A última nota de repúdio que circulou foi emitida nesta terça-feira (10), pela Acrissul (Associação dos Criadores de Mato Grosso do Sul).

Em nome dos produtores rurais, a associação atribuiu à escola um "extremo desconhecimento da causa e da história" e diz que a letra manifesta em sua composição uma "versão odiosa, repugnante e preconceituosa, totalmente distorcida do setor agropecuário brasileiro, repassando uma imagem de destruidor de florestas e da natureza, invasor e monstro, num evento cultural de conotação internacional que é o Carnaval".

O texto ainda declara que os trabalhadores do agronegócio "perdoam aqueles ignorantes do samba" e que difamar o agronegócio é ignorar a realidade social, econômica e estatística brasileira, que vem desde o Plano Real servindo de âncora para a economia nacional.

Assinada pelo presidente da instituição, Jonatan Pereira Barbosa, a nota termina numa tentativa falha de brincar "quem não gosta do agro bom sujeito não é".

Desde o lançamento do samba enredo, a Imperatriz tem sido bombardeada pelos setores que representam o agronegócio. No Facebook, o carnavalesco da escola, Cahê Rodrigues, explica que quando resolveram levar para a avenida o Xingu, assumiram o desafio de apresentar mais que um desfile voltado à cultura e às tradições das etnias indígenas.

"O clamor, destacado no título, pode ser traduzido como a voz que teimamos em não ouvir desde o dia em que os europeus descobriram oficialmente estas terras, batizadas com o nome da madeira que, antes da cana-de-açúcar, do ouro, dos diamantes e da escravaria, começou a enriquecer os cofres de Portugal.

Ao longo dos séculos, aprendemos que o povo brasileiro é resultante de três raças: o índio, o negro e o branco. No entanto, nossa História sempre foi contada pelos brancos, pois negros e índios raramente tiveram a chance de expressar tudo que tiveram de enfrentar para ajudar a construir essa História. Infelizmente, pouco sabemos sobre eles, além da certeza de que milhões de vidas foram ceifadas para dar passagem ao que os colonizadores do passado e do presente rotulam como "progresso"".

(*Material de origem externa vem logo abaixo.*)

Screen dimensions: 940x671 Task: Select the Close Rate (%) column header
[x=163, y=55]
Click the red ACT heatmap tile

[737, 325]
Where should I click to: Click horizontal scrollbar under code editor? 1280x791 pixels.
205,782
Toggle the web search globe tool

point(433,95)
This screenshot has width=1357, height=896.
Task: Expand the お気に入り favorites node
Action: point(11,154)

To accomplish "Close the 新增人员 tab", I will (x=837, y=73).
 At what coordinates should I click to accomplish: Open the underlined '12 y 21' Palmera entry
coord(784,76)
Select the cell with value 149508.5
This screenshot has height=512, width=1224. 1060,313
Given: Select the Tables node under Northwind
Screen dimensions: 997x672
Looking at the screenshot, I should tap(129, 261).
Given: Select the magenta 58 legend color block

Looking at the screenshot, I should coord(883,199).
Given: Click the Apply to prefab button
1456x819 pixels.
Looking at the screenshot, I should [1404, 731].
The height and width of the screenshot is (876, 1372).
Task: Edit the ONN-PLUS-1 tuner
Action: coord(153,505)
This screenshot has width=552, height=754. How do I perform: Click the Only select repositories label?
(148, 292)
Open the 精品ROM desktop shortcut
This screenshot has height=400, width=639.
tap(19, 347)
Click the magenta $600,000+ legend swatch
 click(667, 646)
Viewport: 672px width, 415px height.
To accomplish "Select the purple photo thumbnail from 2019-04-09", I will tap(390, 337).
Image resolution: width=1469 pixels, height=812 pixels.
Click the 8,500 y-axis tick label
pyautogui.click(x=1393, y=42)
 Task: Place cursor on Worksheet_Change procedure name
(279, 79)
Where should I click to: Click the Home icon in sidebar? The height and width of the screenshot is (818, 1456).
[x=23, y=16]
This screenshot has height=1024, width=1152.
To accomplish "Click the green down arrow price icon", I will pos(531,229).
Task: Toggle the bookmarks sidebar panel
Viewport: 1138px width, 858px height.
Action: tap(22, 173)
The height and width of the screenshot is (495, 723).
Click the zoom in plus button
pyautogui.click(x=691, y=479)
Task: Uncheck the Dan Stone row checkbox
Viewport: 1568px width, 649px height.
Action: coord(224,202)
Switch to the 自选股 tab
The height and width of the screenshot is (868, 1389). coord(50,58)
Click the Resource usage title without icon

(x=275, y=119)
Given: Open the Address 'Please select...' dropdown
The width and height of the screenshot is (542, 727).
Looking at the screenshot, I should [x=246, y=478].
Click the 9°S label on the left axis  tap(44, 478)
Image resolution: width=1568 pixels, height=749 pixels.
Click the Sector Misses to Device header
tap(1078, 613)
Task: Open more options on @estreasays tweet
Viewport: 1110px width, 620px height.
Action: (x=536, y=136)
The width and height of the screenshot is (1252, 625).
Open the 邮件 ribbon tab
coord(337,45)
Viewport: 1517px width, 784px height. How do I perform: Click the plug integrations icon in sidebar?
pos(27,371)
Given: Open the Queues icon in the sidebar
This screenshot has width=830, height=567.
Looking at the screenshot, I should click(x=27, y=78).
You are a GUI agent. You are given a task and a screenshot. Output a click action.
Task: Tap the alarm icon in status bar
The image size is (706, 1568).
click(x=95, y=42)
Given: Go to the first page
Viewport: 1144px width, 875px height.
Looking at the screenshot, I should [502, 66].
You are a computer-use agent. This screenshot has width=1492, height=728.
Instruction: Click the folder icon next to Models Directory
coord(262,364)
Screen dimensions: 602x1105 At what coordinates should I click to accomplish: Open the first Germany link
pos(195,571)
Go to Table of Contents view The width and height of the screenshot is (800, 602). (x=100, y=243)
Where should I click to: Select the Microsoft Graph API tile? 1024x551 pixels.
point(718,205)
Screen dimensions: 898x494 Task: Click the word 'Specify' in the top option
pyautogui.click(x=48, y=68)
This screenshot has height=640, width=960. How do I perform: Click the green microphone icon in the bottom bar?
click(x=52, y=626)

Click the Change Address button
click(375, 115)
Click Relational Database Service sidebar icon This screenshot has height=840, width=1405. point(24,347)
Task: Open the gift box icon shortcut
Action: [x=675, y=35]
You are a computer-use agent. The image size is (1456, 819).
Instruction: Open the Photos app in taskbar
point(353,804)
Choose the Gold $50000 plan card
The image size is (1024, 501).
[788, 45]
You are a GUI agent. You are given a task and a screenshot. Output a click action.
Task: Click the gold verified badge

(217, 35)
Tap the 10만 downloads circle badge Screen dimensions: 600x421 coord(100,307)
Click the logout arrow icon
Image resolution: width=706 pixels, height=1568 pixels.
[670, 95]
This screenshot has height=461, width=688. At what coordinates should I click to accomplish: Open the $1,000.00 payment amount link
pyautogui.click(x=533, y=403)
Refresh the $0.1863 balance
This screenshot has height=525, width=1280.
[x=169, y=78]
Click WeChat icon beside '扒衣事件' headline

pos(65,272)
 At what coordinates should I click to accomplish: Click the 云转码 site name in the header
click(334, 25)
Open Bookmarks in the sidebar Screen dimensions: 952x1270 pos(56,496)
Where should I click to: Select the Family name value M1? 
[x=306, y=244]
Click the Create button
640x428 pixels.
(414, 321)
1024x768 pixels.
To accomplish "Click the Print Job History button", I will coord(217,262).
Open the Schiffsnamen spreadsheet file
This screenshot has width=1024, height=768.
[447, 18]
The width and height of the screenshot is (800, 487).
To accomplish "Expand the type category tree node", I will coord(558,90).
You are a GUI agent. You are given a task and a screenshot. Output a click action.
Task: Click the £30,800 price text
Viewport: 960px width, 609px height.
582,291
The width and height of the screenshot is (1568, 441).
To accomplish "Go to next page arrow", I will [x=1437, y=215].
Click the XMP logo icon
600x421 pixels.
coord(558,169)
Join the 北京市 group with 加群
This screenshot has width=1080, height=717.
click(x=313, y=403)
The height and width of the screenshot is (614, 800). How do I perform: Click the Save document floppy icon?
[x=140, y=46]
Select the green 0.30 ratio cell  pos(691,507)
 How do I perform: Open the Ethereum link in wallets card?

O carnavalesco também cita o samba enredo de 2015, quando a escola foi até a África e fez um alerta sobre atitudes racistas e do ano passado, com a música sertaneja que inclusive mostrou a lida do homem do campo e da importância da agropecuária do Centro-Oeste brasileiro no abastecimento de alimentos.

"Quando decidimos falar sobre o índio e, em especial, sobre a importância da reserva do Parque Indígena do Xingu, nosso objetivo não é outro senão fazer um alerta sobre os riscos que ainda ameaçam as 16 etnias que ali resistem e, indiretamente, muitas outras espalhadas pela Amazônia", frisa o carnavalesco.

O representante da escola afirma que nunca foi intenção da Imperatriz agredir o agronegócio, "setor produtivo de nossa economia a quem respeitamos e valorizamos" e que buscaram na composição, combater o "uso indevido do agrotóxico, que polui os rios, mata os peixes e coloca em risco a vida de seres humanos, sejam eles índios ou não, além de trazer danos em alguns casos irreversíveis para nossa fauna e flora".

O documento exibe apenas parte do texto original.